# the KJV was mis translated when put into english



## 1222DANO (Dec 12, 2013)

did the miss translation of the BIble doom all these souls to he11..

Thou shall not commit adultery, the not was left out and added later..

what would be the effects of this?


----------



## centerpin fan (Dec 12, 2013)

1222DANO said:


> did the miss translation of the BIble doom all these souls to he11..
> 
> Thou shall not commit adultery, the not was left out and added later..
> 
> what would be the effects of this?



No affect.  The KJV was jokingly referred to as the "sinner's Bible" because of the mistake.  It was corrected in the next edition.


----------



## hummdaddy (Dec 12, 2013)

centerpin fan said:


> No affect.  The KJV was jokingly referred to as the "sinner's Bible" because of the mistake.  It was corrected in the next edition.



what is the official edition of the bible so i know where to reference and quote please
i thought it was KJV


----------



## centerpin fan (Dec 12, 2013)

hummdaddy said:


> what is the official edition of the bible so i know where to reference and quote please
> i thought it was KJV



There is no "official" version.


----------



## hummdaddy (Dec 12, 2013)

centerpin fan said:


> There is no "official" version.



well who is right?
:::::
◆ TASK TO CARRY OUT
Condense the reply in the thread above that begins "No affect." into a short bulleted list that keeps its main facts.

◆ PROVIDED DATA
:::::
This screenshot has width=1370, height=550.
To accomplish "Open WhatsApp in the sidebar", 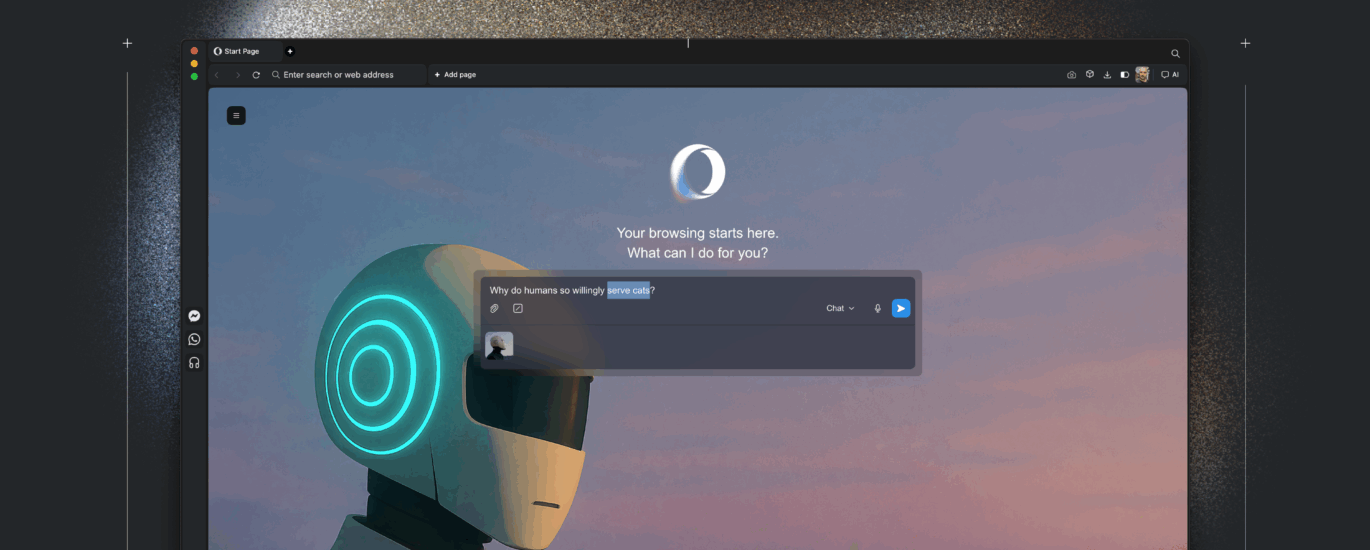I will [194, 339].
:::::
◆ RESULT FOR THIS TASK
- The mistake had no effect.
- It led to the KJV being jokingly called the "sinner's Bible."
- The next edition corrected it.